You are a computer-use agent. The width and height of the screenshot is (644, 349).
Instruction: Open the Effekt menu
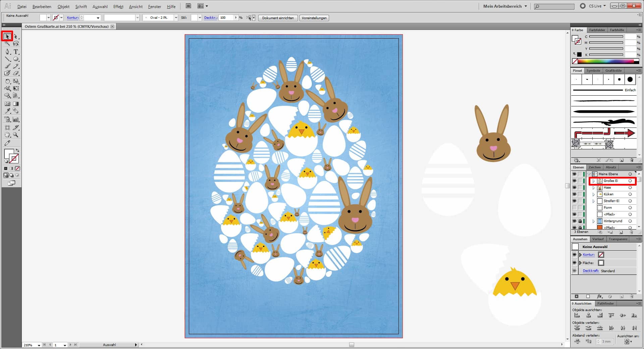(118, 6)

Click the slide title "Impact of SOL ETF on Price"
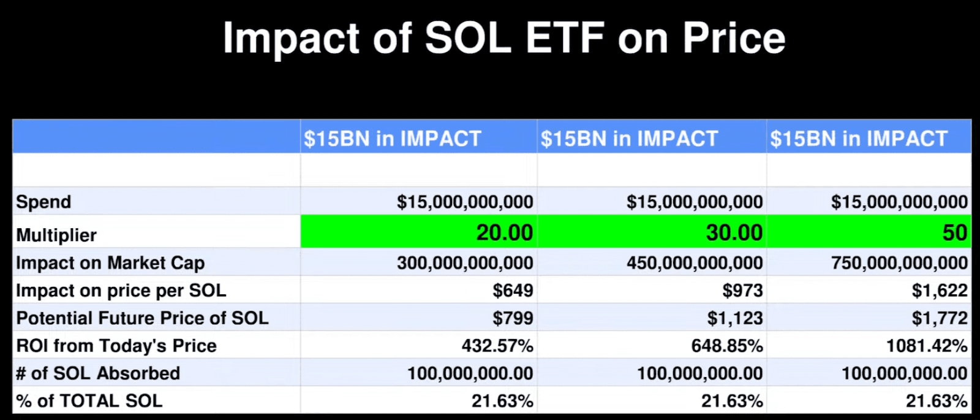tap(503, 39)
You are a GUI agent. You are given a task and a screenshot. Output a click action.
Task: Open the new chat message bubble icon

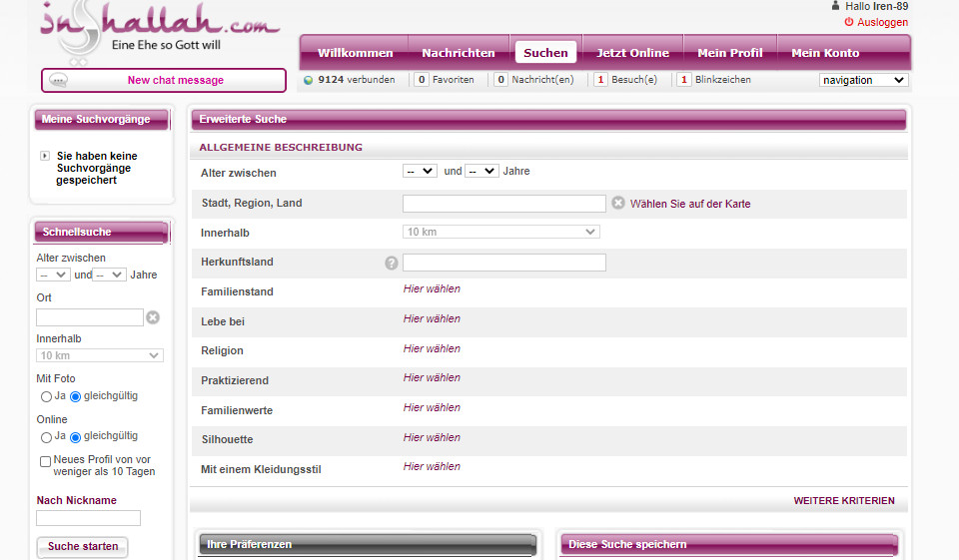[59, 81]

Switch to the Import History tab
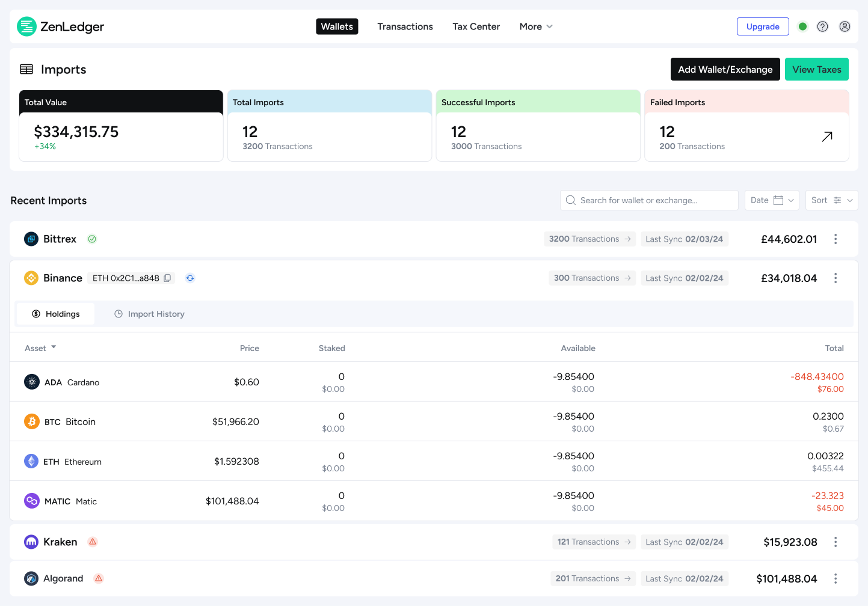coord(149,314)
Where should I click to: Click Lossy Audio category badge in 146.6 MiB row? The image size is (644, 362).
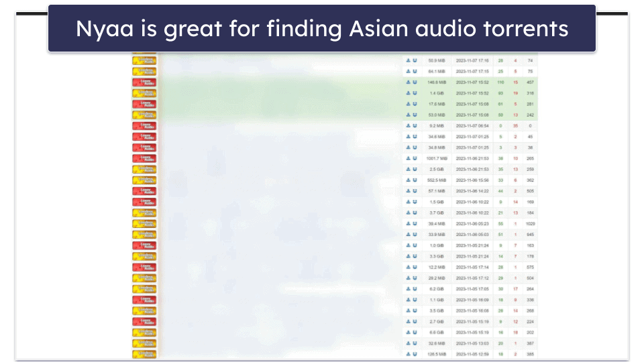point(144,82)
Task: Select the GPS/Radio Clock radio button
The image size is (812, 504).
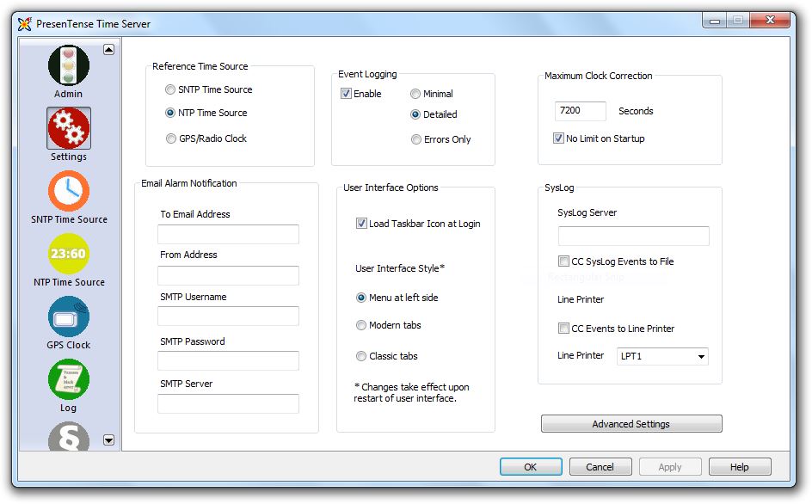Action: [170, 138]
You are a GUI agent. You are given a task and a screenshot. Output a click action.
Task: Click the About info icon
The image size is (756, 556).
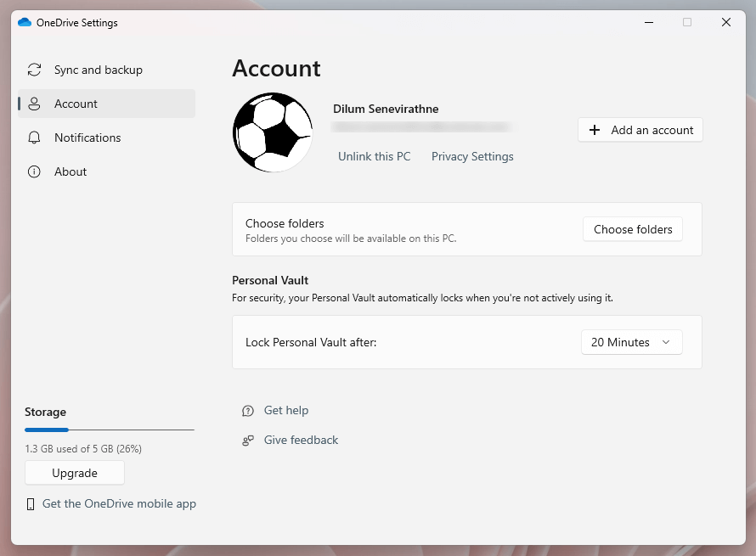(34, 171)
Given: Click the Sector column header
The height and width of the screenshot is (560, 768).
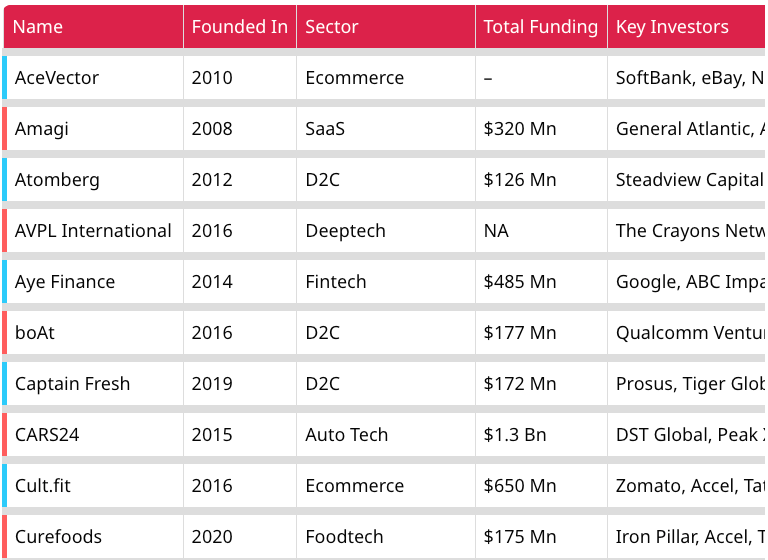Looking at the screenshot, I should click(x=332, y=27).

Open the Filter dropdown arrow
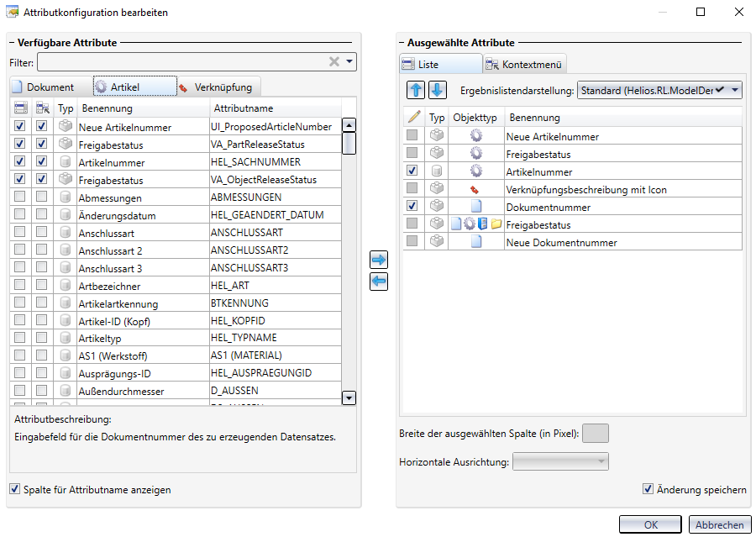pyautogui.click(x=349, y=61)
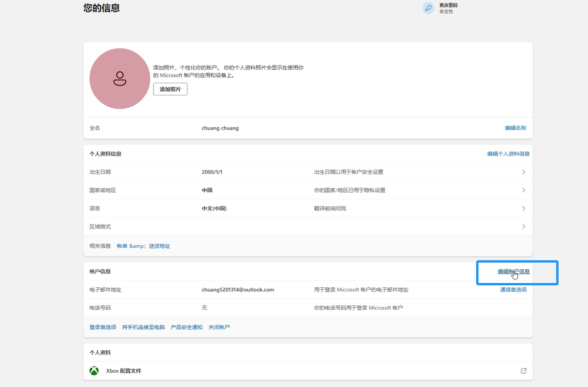Click the Xbox logo icon
The width and height of the screenshot is (588, 387).
(x=94, y=371)
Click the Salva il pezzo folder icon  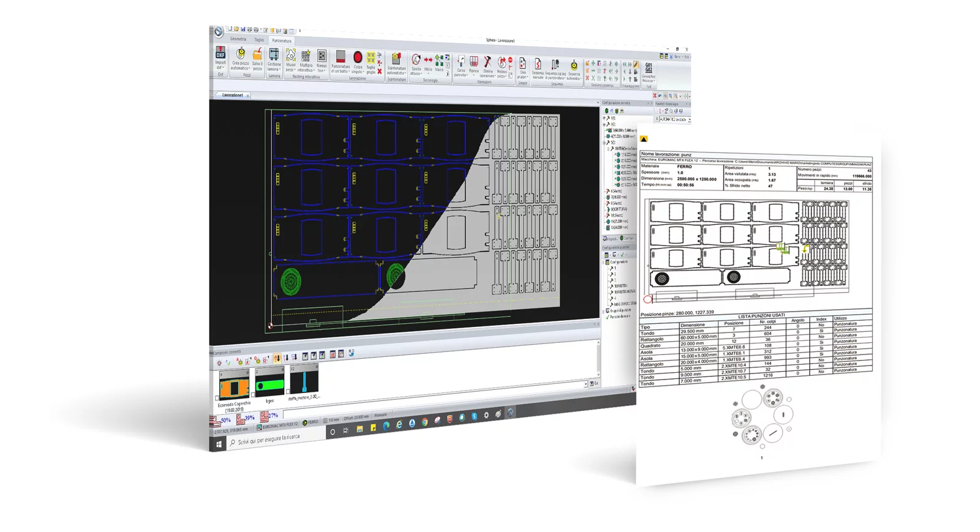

---+---

**Exercise details:** The expected result is the data above in exact form, free of pictures.

**Answer to this exercise:**
You are a computer-use agent. The width and height of the screenshot is (644, 349).
Instruction: Open the Effekt menu
(118, 6)

Click the slide title "Impact of SOL ETF on Price"
tap(503, 39)
You are a GUI agent. You are given a task and a screenshot. Output a click action.
Task: Open the new chat message bubble icon

[59, 81]

Switch to the Import History tab
coord(149,314)
Where should I click to: Click Lossy Audio category badge in 146.6 MiB row? The image size is (644, 362).
point(144,82)
Task: Select the GPS/Radio Clock radio button
The image size is (812, 504).
Action: [170, 138]
You are a GUI agent. You are given a task and a screenshot. Output a click action.
Task: Click the About info icon
The image size is (756, 556).
(34, 171)
Given: Click the Sector column header
The height and width of the screenshot is (560, 768).
Looking at the screenshot, I should click(x=332, y=27).

Open the Filter dropdown arrow
pyautogui.click(x=349, y=61)
Click the Xbox logo icon
The width and height of the screenshot is (588, 387).
(x=94, y=371)
Click the Salva il pezzo folder icon  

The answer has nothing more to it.